Office of Profit and the Legislatures

see previous articles here and here



Cleansing the Polity or changing rules of accountability?


The situation arising out of the recent turn of events has indeed created conditions that could result in widespread disqualifications within the Parliament as well as State Legislatures.

Although the political parties are trying to find ways and means to avoid such a possibility, it should not be forgotten that the situation was brought about precisely because of legislators of all these parties brazenly ignoring the basic provisions of the Constitution that they are sworn to protect. The liberal dispensations of offices of profit were given for patronage and for the very reasons that the Constitution makers wanted to avoid. These parties are now rushing to amend the law not only to protect those against whom the complaints have already been made to the President of India, but also to see that such embarrassments are avoided in the future.

As consultations amongst the political parties, none of whom - whether Congress, BJP, the Left or others - can lay claim to political morality at least in this instance, are continuing, it is increasingly becoming apparent that a simple addition to the list of exempted positions will not serve the purpose.

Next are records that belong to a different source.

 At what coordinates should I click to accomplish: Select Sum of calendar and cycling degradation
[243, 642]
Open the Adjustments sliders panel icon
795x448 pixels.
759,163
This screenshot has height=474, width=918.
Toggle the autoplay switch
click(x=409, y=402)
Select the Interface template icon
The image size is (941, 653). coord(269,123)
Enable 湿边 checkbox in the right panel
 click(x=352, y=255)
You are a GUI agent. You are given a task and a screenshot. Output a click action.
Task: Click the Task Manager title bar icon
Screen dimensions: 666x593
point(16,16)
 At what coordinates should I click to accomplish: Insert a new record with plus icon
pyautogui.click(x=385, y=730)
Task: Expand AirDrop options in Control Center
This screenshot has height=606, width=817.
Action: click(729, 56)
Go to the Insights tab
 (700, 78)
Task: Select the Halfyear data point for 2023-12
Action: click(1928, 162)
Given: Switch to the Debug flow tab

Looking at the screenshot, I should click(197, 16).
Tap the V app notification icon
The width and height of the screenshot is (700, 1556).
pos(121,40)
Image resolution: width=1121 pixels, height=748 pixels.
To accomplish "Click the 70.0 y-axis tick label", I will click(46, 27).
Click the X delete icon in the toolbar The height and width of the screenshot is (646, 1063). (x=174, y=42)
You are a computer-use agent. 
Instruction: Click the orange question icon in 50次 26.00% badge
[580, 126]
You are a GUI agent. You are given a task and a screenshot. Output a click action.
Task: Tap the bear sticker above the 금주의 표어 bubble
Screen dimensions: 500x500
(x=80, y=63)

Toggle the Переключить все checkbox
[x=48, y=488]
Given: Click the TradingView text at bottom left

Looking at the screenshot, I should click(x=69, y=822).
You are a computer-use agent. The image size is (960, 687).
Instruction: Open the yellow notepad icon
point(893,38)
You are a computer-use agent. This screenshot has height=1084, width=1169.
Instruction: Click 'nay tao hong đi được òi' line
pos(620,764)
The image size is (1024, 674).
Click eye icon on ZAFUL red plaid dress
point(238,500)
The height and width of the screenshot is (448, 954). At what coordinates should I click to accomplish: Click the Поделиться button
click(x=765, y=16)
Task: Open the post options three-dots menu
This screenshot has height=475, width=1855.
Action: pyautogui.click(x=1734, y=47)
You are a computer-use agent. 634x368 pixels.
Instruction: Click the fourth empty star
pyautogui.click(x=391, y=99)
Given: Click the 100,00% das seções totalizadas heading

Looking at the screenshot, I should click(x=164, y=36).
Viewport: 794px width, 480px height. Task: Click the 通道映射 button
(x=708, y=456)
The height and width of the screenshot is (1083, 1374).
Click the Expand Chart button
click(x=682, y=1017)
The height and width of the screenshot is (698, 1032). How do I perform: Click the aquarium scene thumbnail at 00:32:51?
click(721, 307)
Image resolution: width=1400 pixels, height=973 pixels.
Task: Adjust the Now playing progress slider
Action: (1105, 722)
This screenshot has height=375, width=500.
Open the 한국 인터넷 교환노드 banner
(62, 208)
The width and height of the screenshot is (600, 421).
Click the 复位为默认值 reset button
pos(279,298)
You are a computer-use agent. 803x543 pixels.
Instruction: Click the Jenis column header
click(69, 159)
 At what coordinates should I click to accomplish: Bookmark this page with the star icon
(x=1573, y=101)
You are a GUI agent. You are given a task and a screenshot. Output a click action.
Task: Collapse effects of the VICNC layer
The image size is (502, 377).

Considering that ALL the major parties have vested interests in protecting their own legislators even for the future, what is likely is that, apart from additions to the list of exempted positions, a convenient definition of "office of profit" would also be added in the Parliament (Prevention of Disqualification) Act, 1959. A similar exercise may be done by the State Legislatures. Beyond that, the people of India should not be surprised to see one more amendment to the Constitution. The possible amendment could involve shifting the power to determine the question of disqualification of a sitting member of a house for being appointed to an "office of profit", from the Election Commission to the Parliament or the State Legislature, as appropriate, although this would give rise to other issues.

If such a change does happen, there is a chance that the delicate checks and balances that exist under the Constitution now may be disturbed.

Even if the decision to amend the 1959 Act or the Constitution rests with the Legislators of the day, wider consultations and deeper thought are necessary, where constitutional and legal experts and academicians should get actively involved rather than simply leaving the politicians to find devious ways to protect their "offices of profit, power or privilege" on the pretext of selflessly 'serving the people'.

2 Comments:

At March 27, 2006, Anonymous Lalwani said...

obviously those who are holding the offices would want to stick on. Those who dont hold offices would like to have the doors opened for them for the future.

 
At March 31, 2006, Anonymous Mohit said...

It is sad for the democracy to witness a situation where all parties are trying to ensure that their members keep on enjoying their privileges of offices of profit.